--- 対象本文 ---

チワワ 8歳 未避妊メス
今回の症例は夜間救急の電話をいただいて深夜0時ぐらいに病院に到着した症例です。
1週間ほど前から食欲元気が落ちていて、夜になりぐったりしたということで来院されました。
到着時には昏睡状態で今にも呼吸が止まりそうな状況で、すぐに酸素吸入を開始しながら血管確保を行いました。
血管確保中に状況を聞きながら、腹部の膨満感や陰部からの排膿の状況、未避妊の状況から子宮蓄膿症と仮診断しました。
また、敗血症による低血糖、低血圧が起こっているだろうと判断してグルコースの急速投与とグルコース入りの静脈輸液を開始すると呼吸は安定して意識も戻りました。
その後は状態も安定したのでゆっくりと血液検査とレントゲン検査、エコー検査を行い、やはり子宮蓄膿症であることや貧血(ヘマトクリット 19.8%)、低アルブミン血症(ALB 1.5g/dL)など重症であることを確認しました。

---

**次の課題:**
A) 本文から、「1週間ほど前から食欲元気が落」を含む語句で始まり「は安定して意識も戻りました。」で終わる部分をそのまま抜き出してください。
B) 本文において、状態が安定した後に実施された検査をすべて挙げてください。
C) 本文の症例が病院に到着したのは、およそ何時ごろですか。

--- 提供資料 ---

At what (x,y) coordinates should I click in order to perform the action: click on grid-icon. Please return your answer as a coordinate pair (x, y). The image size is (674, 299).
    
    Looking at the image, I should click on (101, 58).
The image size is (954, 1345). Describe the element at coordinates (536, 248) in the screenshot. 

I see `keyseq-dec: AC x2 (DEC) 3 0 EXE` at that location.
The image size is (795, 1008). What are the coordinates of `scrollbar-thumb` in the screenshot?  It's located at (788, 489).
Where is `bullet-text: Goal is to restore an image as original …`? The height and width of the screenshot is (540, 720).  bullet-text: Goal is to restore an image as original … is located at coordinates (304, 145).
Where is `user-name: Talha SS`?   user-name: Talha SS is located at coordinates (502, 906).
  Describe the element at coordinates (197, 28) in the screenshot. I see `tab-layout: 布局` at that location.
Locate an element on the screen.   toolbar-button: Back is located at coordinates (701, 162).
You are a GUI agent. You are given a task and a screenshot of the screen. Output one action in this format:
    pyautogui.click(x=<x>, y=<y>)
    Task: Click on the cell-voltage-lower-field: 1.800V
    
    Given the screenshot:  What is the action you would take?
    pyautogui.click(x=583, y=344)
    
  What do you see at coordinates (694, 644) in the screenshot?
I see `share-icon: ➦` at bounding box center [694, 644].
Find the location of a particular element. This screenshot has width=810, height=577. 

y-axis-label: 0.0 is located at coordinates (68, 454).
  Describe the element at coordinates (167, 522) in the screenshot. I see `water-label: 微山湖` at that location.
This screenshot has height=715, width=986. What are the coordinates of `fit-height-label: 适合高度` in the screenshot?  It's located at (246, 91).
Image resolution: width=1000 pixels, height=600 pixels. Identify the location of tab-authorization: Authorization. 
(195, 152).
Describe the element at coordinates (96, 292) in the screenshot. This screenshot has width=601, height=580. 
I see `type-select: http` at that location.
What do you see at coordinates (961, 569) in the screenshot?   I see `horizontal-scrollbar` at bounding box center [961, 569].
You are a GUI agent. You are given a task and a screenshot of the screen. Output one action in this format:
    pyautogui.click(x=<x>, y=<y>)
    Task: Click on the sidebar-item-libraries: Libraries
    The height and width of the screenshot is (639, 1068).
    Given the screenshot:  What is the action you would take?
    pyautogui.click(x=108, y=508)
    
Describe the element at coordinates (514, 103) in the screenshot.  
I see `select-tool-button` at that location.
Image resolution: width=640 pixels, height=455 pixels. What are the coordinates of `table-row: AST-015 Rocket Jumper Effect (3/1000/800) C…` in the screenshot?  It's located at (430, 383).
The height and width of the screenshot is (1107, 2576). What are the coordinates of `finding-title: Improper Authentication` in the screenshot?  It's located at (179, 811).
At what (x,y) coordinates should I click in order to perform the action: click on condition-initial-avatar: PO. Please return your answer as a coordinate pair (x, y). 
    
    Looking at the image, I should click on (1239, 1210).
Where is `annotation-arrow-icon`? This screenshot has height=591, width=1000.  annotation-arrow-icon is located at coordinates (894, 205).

---

**課題別解答:**
A)
1週間ほど前から食欲元気が落ちていて、夜になりぐったりしたということで来院されました。
到着時には昏睡状態で今にも呼吸が止まりそうな状況で、すぐに酸素吸入を開始しながら血管確保を行いました。
血管確保中に状況を聞きながら、腹部の膨満感や陰部からの排膿の状況、未避妊の状況から子宮蓄膿症と仮診断しました。
また、敗血症による低血糖、低血圧が起こっているだろうと判断してグルコースの急速投与とグルコース入りの静脈輸液を開始すると呼吸は安定して意識も戻りました。

B) 血液検査、レントゲン検査、エコー検査

C) 深夜0時ごろです。